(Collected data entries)
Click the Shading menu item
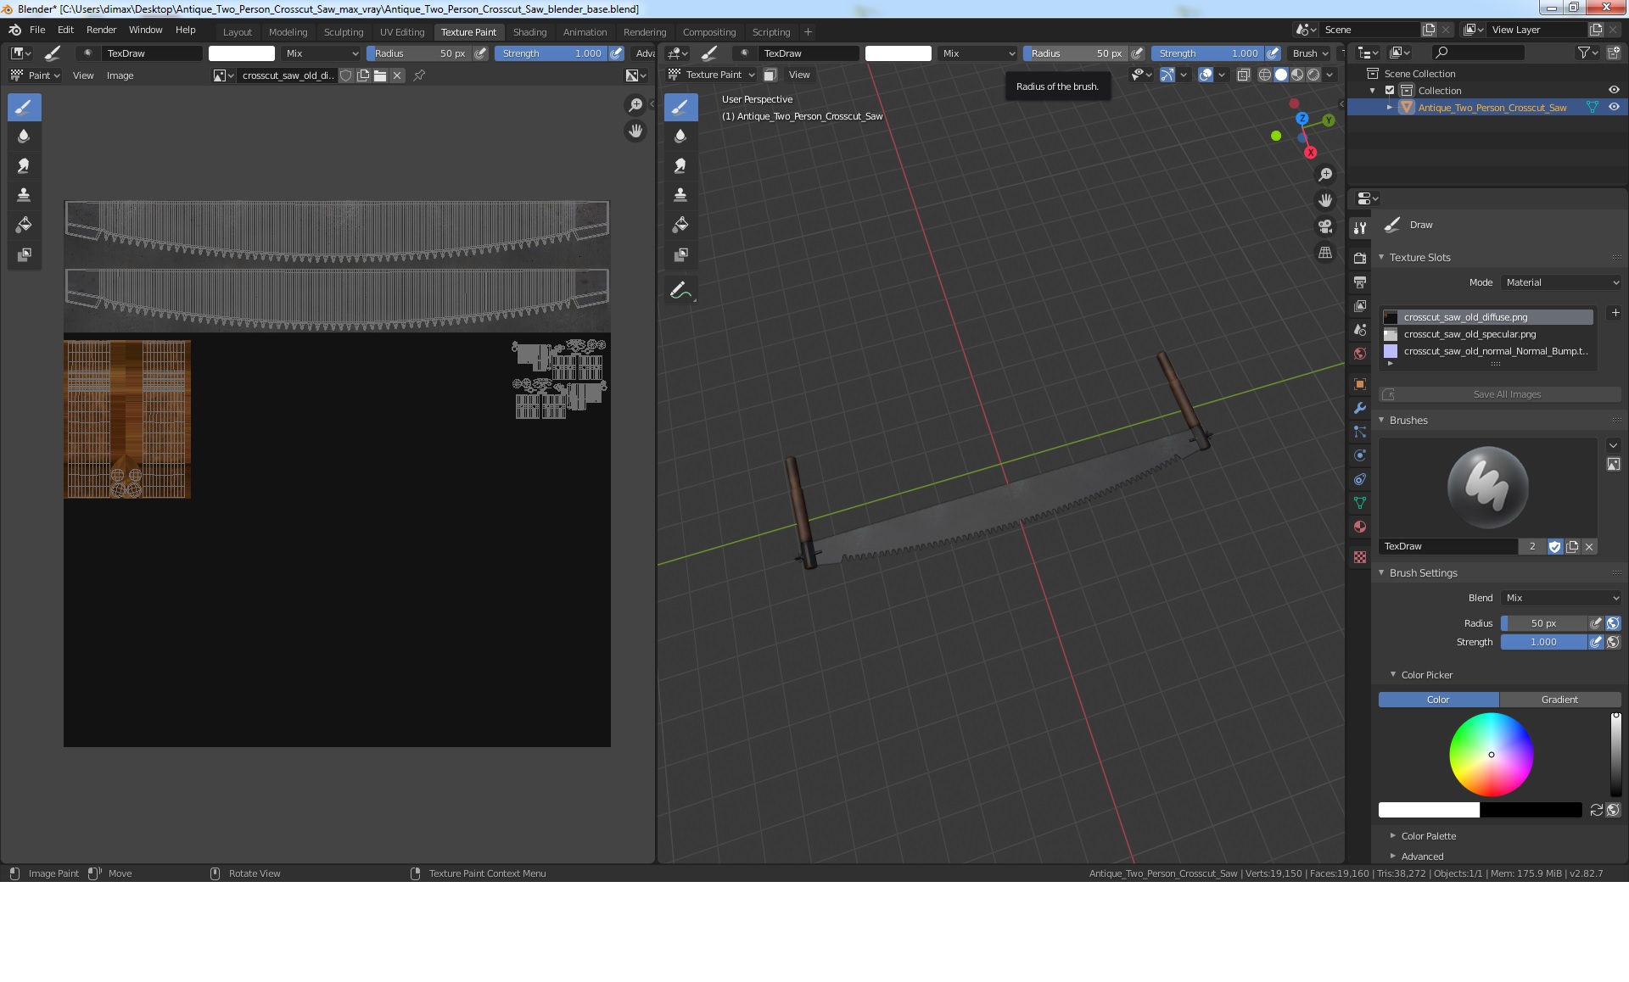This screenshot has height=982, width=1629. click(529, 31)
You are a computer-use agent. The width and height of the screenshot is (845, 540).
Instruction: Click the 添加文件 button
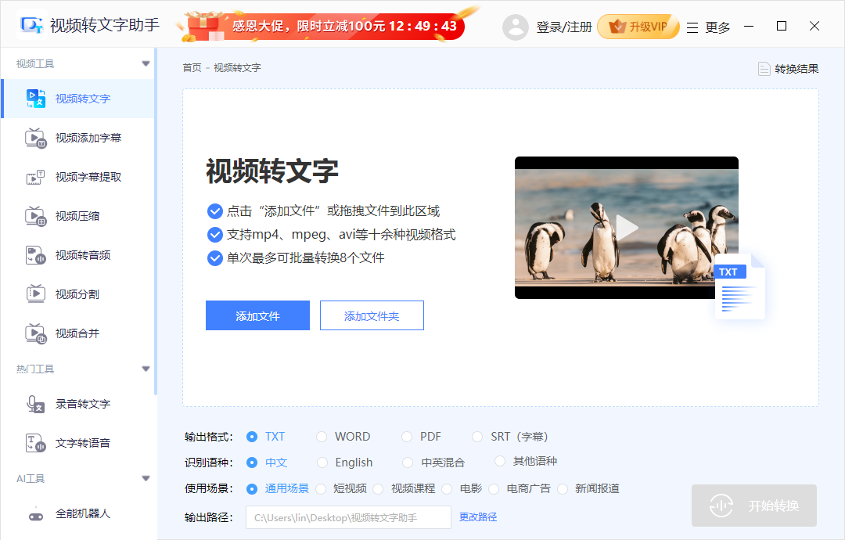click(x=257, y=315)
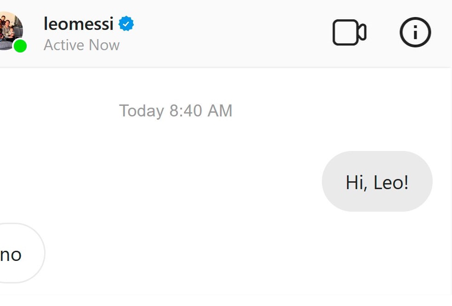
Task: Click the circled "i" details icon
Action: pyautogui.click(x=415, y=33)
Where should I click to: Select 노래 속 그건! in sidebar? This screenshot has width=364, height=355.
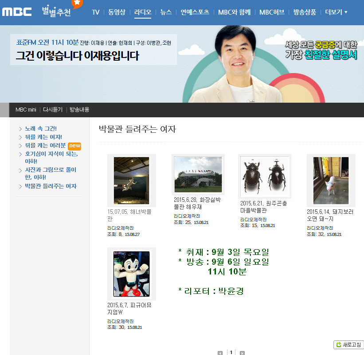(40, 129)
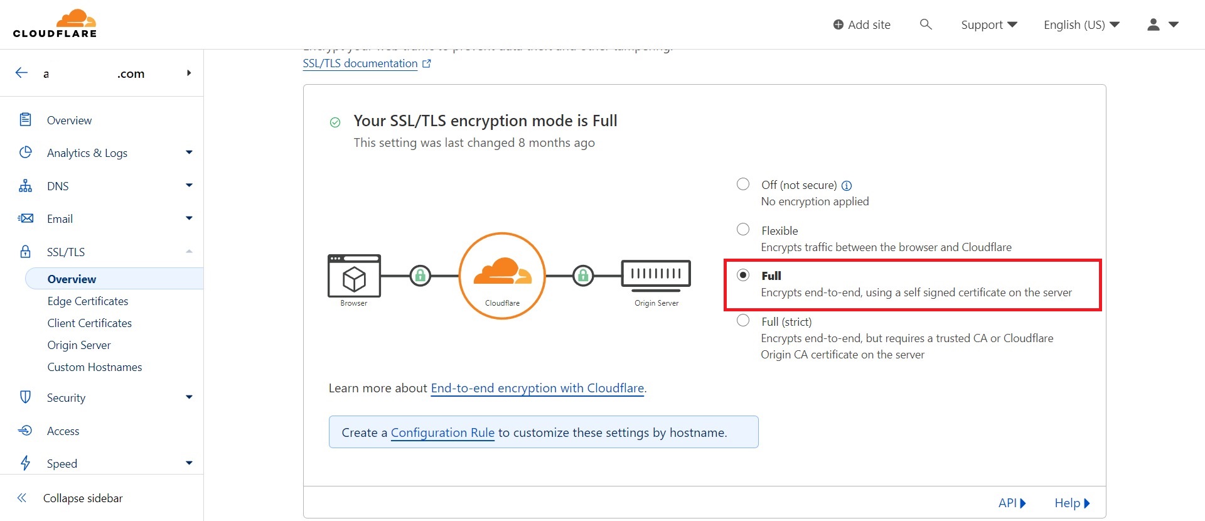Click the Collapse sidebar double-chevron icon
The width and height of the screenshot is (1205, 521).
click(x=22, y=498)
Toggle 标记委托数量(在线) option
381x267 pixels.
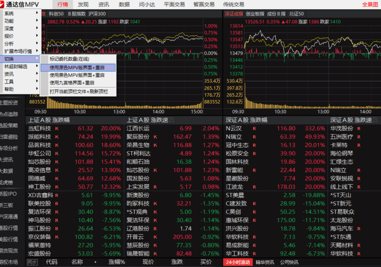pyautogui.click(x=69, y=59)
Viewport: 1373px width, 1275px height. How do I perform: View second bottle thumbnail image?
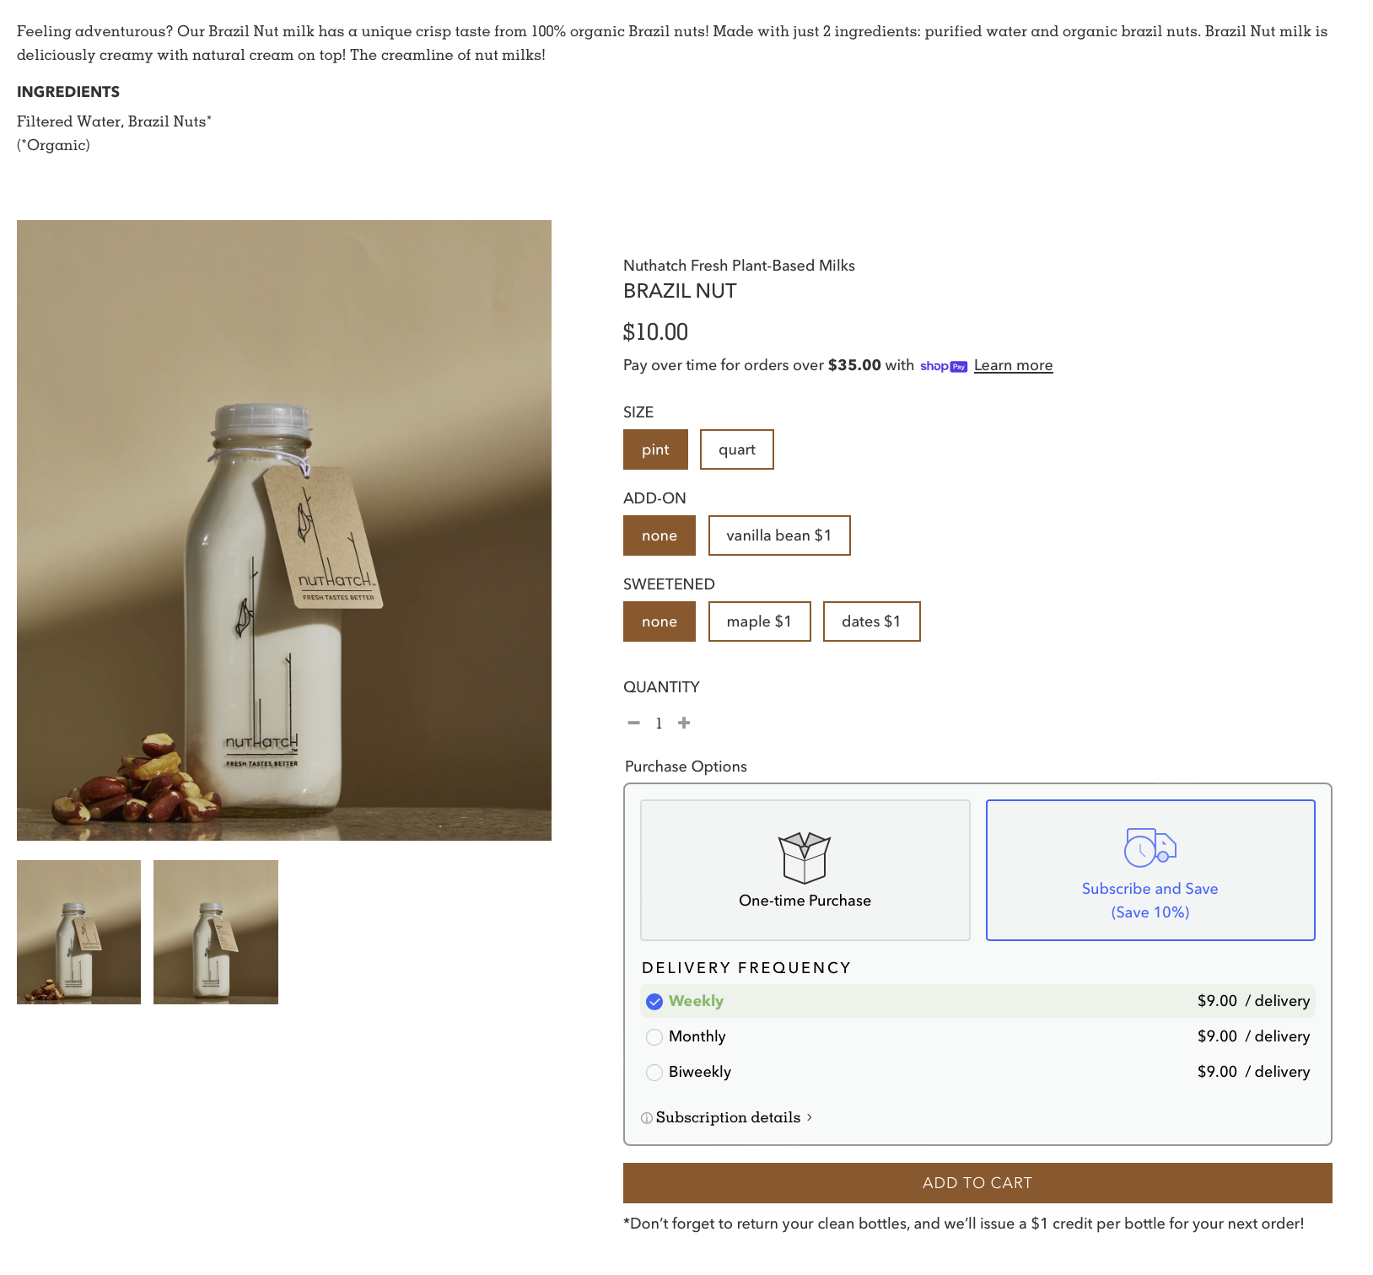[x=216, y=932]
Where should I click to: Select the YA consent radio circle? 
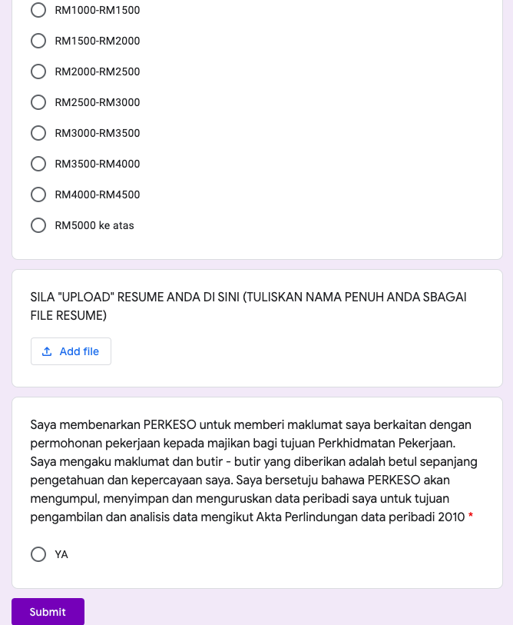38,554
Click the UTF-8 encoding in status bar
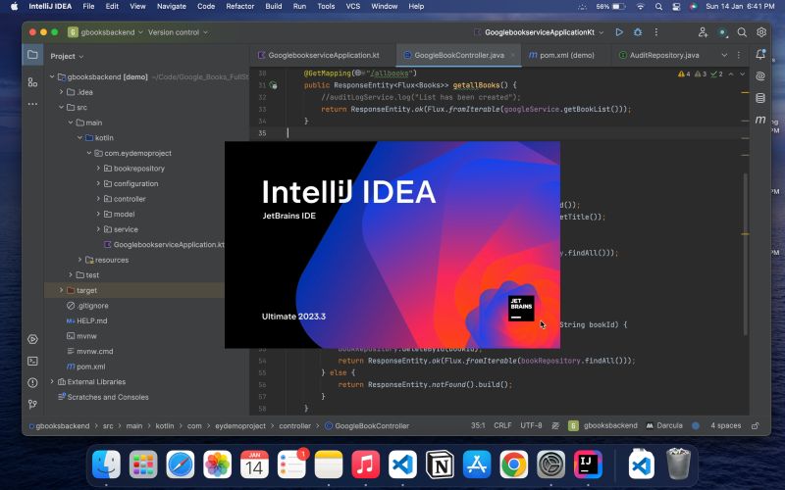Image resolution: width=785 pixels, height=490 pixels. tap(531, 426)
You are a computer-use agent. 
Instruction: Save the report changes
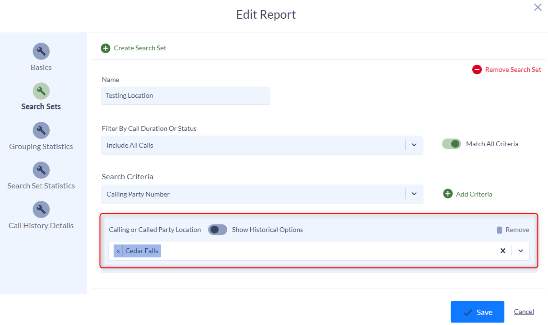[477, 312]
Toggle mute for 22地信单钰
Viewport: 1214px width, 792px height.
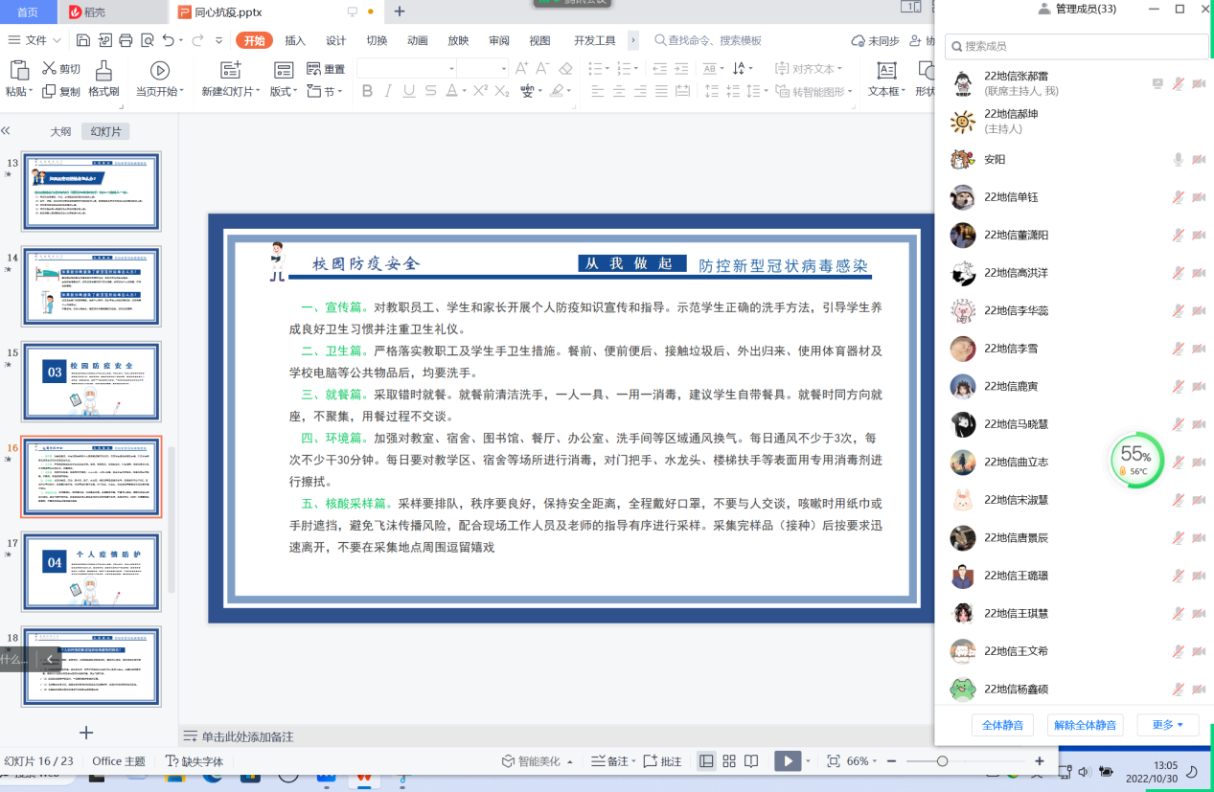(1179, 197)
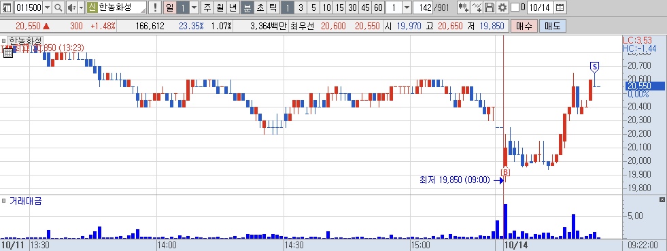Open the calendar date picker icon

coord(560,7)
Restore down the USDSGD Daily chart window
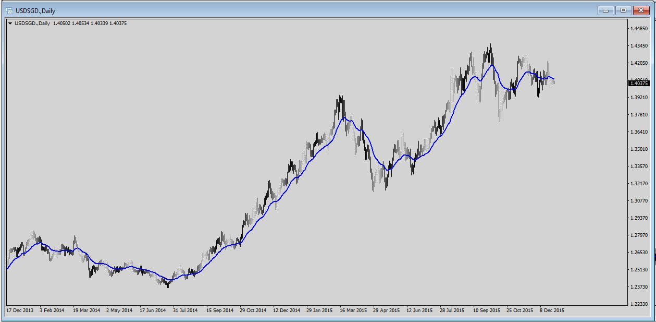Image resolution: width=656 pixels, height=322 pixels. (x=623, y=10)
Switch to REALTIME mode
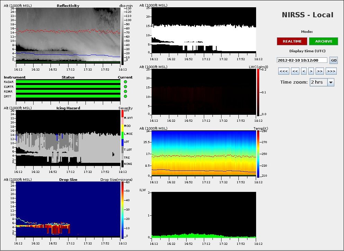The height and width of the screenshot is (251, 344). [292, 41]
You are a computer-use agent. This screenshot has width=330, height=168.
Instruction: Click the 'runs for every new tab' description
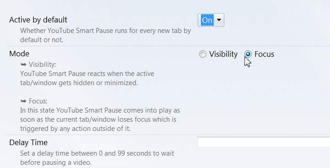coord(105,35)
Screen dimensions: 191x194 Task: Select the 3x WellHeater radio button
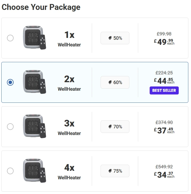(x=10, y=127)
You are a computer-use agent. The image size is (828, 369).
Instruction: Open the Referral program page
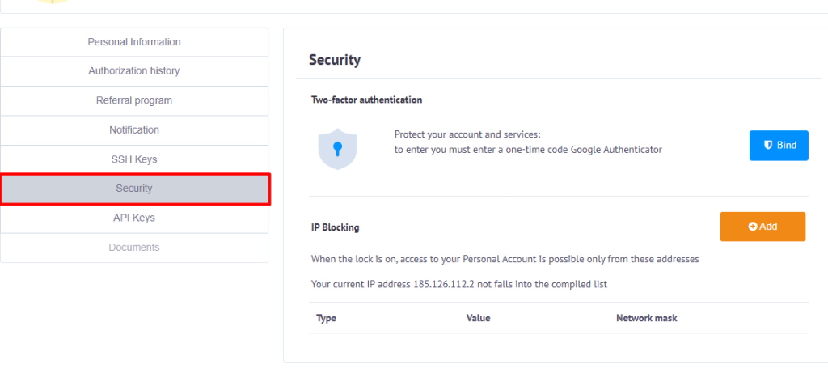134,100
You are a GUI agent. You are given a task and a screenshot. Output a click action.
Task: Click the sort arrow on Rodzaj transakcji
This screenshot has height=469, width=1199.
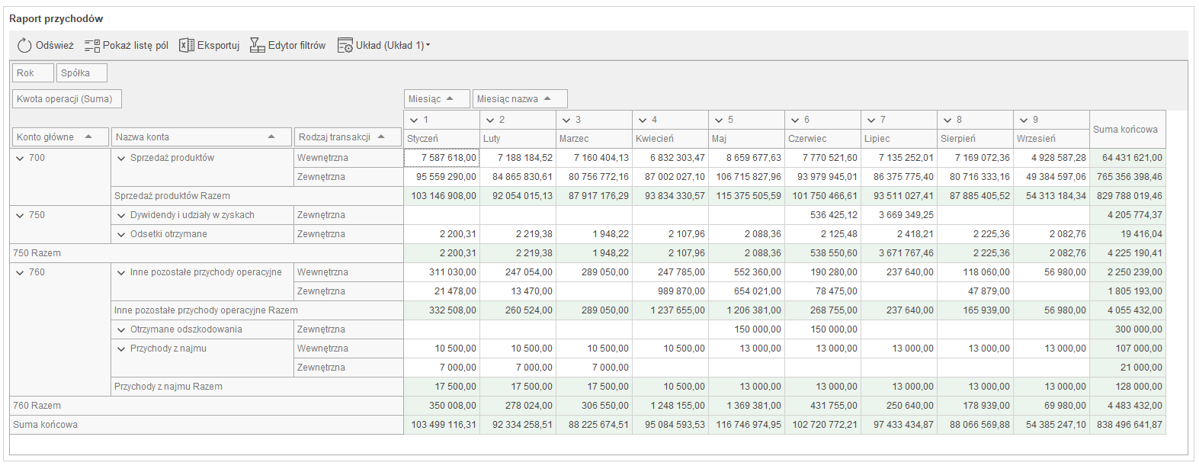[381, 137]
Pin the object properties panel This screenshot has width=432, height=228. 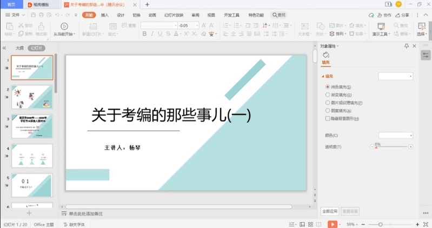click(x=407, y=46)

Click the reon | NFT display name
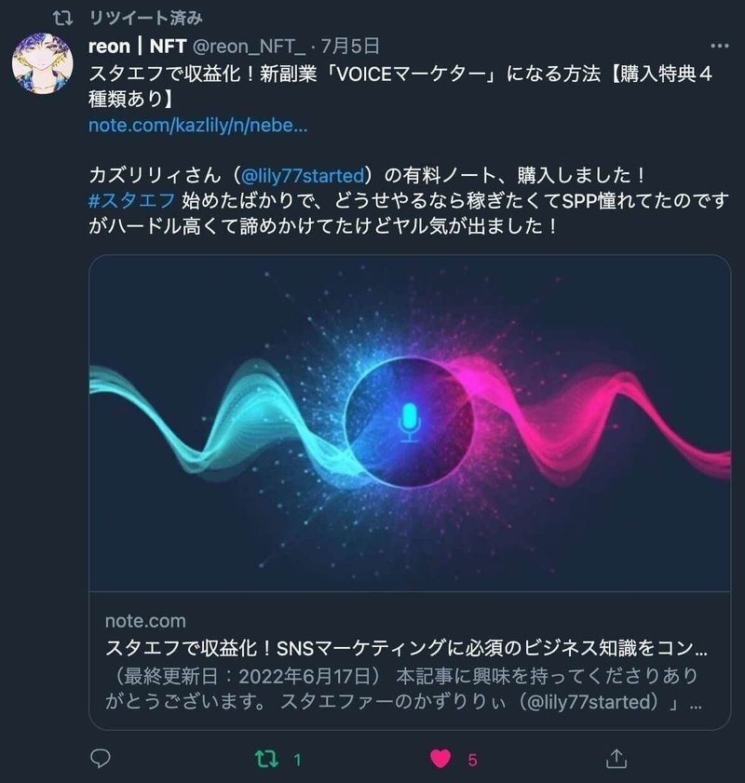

Problem description>
All lines in the records that contain "agent" are to be copied and returned.

Answer for this exercise>
You are a computer-use agent. The width and height of the screenshot is (845, 540).
You are a computer-use agent. 
You are a computer-use agent. This screenshot has width=330, height=168.
You are a computer-use agent. The image size is (828, 369).
You are a GUI agent. You are given a task and a screenshot. Output a click action.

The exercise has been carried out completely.